ミランダ・ジュライ「F.A.M.I.L.Y.」
HAPPENINGText: Victor Moreno
アメリカのアーティスト、映画監督、作家であるミランダ・ジュライの個展「F.A.M.I.L.Y.」が、プラダ財団の協力のもと、ヘルツォーク&ド・ムーロン設計のプラダ 青山店で2024年5月9日から8月26日まで開催されている。本展は、ミランダ・ジュライの東京での初個展であり、2024年10月28日までミラノのプラダ財団にて公開中の彼女の美術館初個展「Miranda July: New Society」と同時開催となる。

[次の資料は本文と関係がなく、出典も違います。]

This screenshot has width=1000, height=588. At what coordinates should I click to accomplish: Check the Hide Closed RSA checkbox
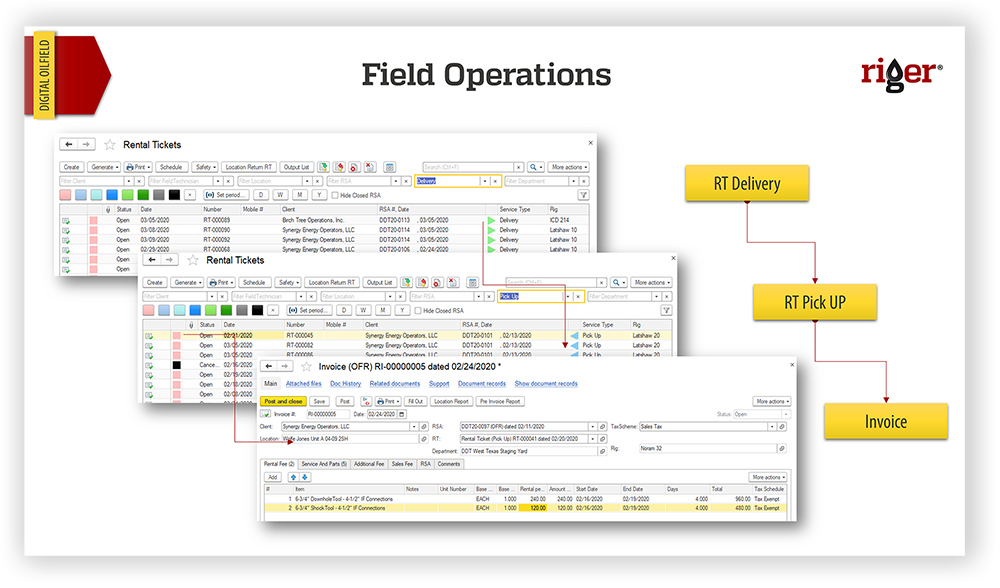[x=336, y=196]
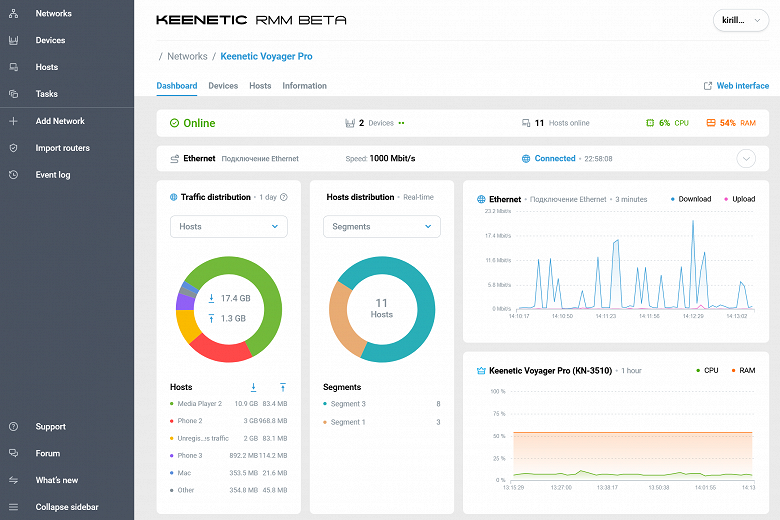Click the Traffic distribution help icon
This screenshot has height=520, width=780.
[x=284, y=198]
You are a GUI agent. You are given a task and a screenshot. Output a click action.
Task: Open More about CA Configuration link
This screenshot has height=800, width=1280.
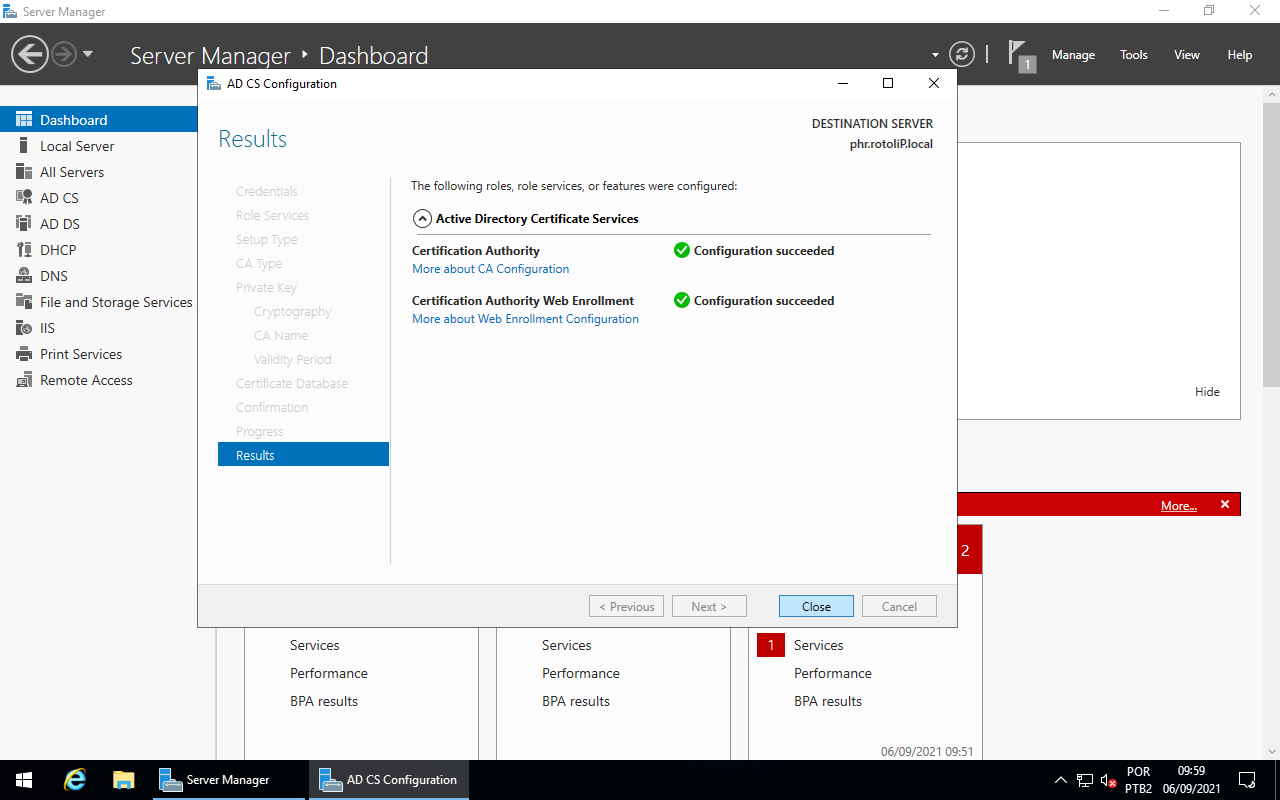tap(490, 269)
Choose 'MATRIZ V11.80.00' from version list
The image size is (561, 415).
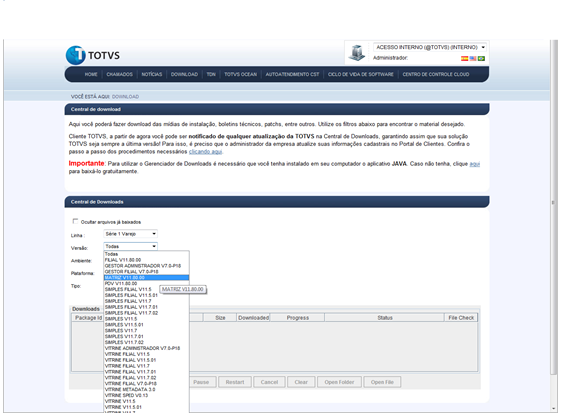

Miranda July, @craigmontyjames (C.M. James), @donaldklee (Donald Lee), and @goatzfoot (Lisa Ziegenfuss) in F.A.M.I.L.Y. Boombox, 2024. Still from video. Courtesy of Miranda July Studio
ミア・ロックスがキュレーションした本展は、ジュライの最新作である、インスタグラムを通じた7人の見知らぬ相手との1年にわたるコラボレーションに基づくマルチチャンネルビデオインスタレーション《F.A.M.I.L.Y. (Falling Apart Meanwhile I Love You)》をフィーチャー。本作品の参加者は、ジュライからの『肉体的に、私に挑んでください』、『あなたの体で、複雑な人間に足り得ぬ形をつくってください』といった、一連のプロンプトに対するリアクション動画を送信し、それをジュライがSNSコンテンツ向けに開発された無料編集アプリの切り取りツールを使って自分のスタジオに取り込み完成させた、ジュライと参加者がまったく新しい身体言語を通じて親密さと境界線を模索するシュールなパフォーマンスのシリーズとなっている。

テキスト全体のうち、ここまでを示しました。